The first time I saw him was on the gymnasium floor, standing in the centre behind a podium they dragged out, in a jean shirt rolled up at the sleeves, and matching jeans, a contrast to the suited men standing behind him. His face was rugged, not the typical smooth cheeked look of most of the guys at the Bible College I attended. Every Friday we’d head to the gym and hear a special speaker give some kind of uplifting devotional talk. Or a visiting missionary, with slides and prayer requests. This week it was Bob. He was one of us, a classmate, in learning like the rest of us, but they asked him to share his testimony. You know, the before, middle and after one when there’s been a dramatic conversion.
So Bob told us about the streets, how he lived on them, from them. How he spent his days looking for money, so he could support his habit. He didn’t have a job, never had a real job worth talking about. Never had a family worth talking about either.
But one day, he tells us, from behind the podium, he met this guy from the church downtown. This guy sat on the curb with him, coffee in hand and talked about God. And the things he told him, Bob said, made sense, about the power of God and changing his life and everything.
So Bob did. He told the guy, yah, he’d give it a shot, he’d ask Jesus into his life. It wasn’t going anywhere anyway. And as soon as he did, he felt the desire for smoking and doing drugs and stuff kind of melt away from him. Said he felt the power of God come on him and he knew now that life had more for him than the streets did.
Anyway, he said, to make a long story short, he decided to go to Bible College, to see if God had a call on his life. And so he did. He got in on his testimony. On his dramatic conversion.
While Bob was talking, the men stood behind him, rocking back and forth in their high polished black shoes, the smiles on their faces big, being happy for Bob.
Well, after that day, they started calling on Bob more and more to give his testimony. Different Bible Schools in the area had him come and speak. And so the year went. He was turning into a kind of spiritual superstar, though at school he was pretty much a loner. Nobody saw all that much of him, and when we did, well, we didn’t quite know what to talk about. Bob came from a different world than most of us, and one that wasn’t all that easy to understand.
Anyway, turned out Bob dropped out before the end of first year. Nobody really heard from him after he left. Just a rumour that he went back to the streets. And we went on with things, the way people do.
A few years after graduation someone mentioned Bob’s name in the sentence with, has anyone ever heard how he was doing.

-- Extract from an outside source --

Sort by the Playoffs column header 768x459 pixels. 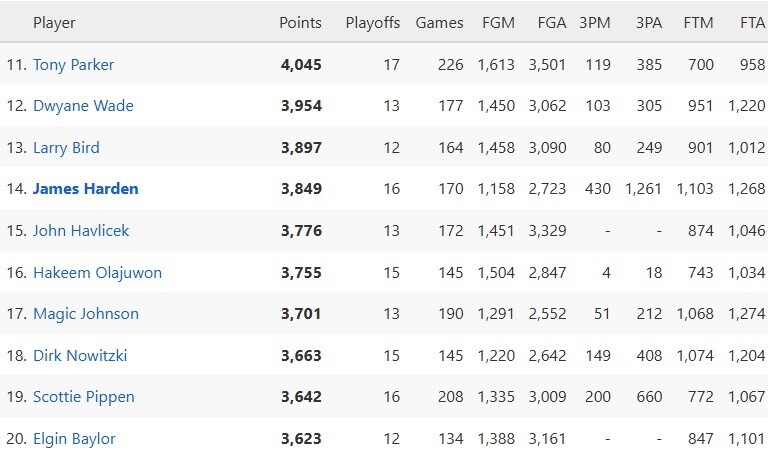coord(372,23)
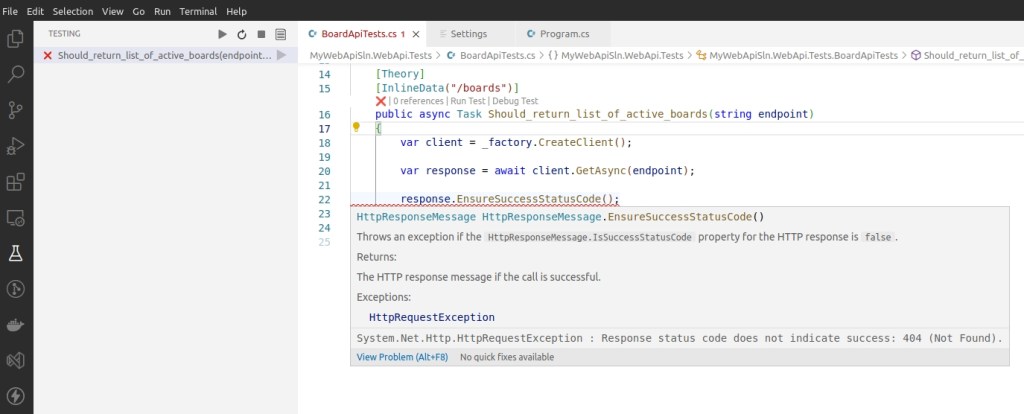Screen dimensions: 1024x414
Task: Refresh tests in the Testing panel
Action: click(x=242, y=34)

Yes, someone said. As a matter of fact they did. They think he ended up back on the streets. And not only that, he eventually died, probably killed himself. That was all. Just a couple of sentences about Bob.
He’d had such a strong testimony. And when he talked, we saw the dramatic power of God. I guess the problem was, the dramatic power is only a starting point. But somehow we looked at Bob as though he had arrived. Maybe he thought so too.
Anyway, Bob is a real person. My memory doesn’t have all the facts right, but Bob’s fate is real. And every now and then, when I hear people give their testimony of how God delivered them from a life of drinking, or drugs, or whatever, I see this man in a jean shirt and rugged skin standing behind a podium. And it makes me sad.